═══ Records supplied
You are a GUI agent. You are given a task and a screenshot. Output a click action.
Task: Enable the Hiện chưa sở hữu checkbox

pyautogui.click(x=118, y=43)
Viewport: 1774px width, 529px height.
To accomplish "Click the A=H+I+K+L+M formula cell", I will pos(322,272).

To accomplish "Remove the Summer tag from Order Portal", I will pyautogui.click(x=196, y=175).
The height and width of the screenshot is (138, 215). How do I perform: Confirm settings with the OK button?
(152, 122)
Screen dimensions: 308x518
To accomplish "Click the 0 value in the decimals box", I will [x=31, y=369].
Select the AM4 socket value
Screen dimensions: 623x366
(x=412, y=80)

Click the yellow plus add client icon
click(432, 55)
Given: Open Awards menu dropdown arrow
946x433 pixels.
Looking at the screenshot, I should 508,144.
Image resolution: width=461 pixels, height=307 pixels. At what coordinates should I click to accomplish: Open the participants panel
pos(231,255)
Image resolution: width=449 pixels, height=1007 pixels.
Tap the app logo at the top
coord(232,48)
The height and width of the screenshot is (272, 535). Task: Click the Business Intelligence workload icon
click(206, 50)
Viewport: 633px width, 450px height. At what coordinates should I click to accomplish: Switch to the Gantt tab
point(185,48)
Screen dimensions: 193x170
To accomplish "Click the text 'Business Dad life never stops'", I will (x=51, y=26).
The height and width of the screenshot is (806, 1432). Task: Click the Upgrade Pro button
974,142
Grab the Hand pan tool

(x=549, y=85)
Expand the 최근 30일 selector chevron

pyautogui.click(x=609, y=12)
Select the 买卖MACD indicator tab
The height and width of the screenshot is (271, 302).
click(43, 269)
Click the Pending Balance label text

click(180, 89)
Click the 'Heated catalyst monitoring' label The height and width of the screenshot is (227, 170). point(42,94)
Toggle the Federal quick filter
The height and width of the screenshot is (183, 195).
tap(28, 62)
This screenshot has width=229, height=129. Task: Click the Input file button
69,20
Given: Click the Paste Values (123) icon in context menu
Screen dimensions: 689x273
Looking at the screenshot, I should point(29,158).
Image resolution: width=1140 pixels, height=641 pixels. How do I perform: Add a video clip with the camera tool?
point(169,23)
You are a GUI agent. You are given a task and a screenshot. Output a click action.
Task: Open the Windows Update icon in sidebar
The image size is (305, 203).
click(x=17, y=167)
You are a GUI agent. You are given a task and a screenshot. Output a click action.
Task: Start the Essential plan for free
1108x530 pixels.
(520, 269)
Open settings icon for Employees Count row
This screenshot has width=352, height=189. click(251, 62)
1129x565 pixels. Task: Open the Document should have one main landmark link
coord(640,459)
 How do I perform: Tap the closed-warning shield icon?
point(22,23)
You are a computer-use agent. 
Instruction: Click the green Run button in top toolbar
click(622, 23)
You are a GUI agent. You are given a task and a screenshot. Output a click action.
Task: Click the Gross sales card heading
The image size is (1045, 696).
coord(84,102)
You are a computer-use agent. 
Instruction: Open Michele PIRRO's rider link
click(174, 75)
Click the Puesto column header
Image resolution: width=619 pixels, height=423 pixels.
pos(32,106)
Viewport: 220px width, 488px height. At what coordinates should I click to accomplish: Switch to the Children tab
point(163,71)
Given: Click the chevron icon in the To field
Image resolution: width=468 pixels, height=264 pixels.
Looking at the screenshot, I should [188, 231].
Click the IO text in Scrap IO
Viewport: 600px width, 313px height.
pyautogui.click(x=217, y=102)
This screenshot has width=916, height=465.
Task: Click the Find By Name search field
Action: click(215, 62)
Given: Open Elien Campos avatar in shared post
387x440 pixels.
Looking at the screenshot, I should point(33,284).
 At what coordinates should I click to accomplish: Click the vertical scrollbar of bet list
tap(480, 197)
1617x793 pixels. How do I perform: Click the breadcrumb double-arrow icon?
══════
What the exercise asks: Tally the lines above that contain the word "Open" and reply with that number only.

Answer for this exercise: 7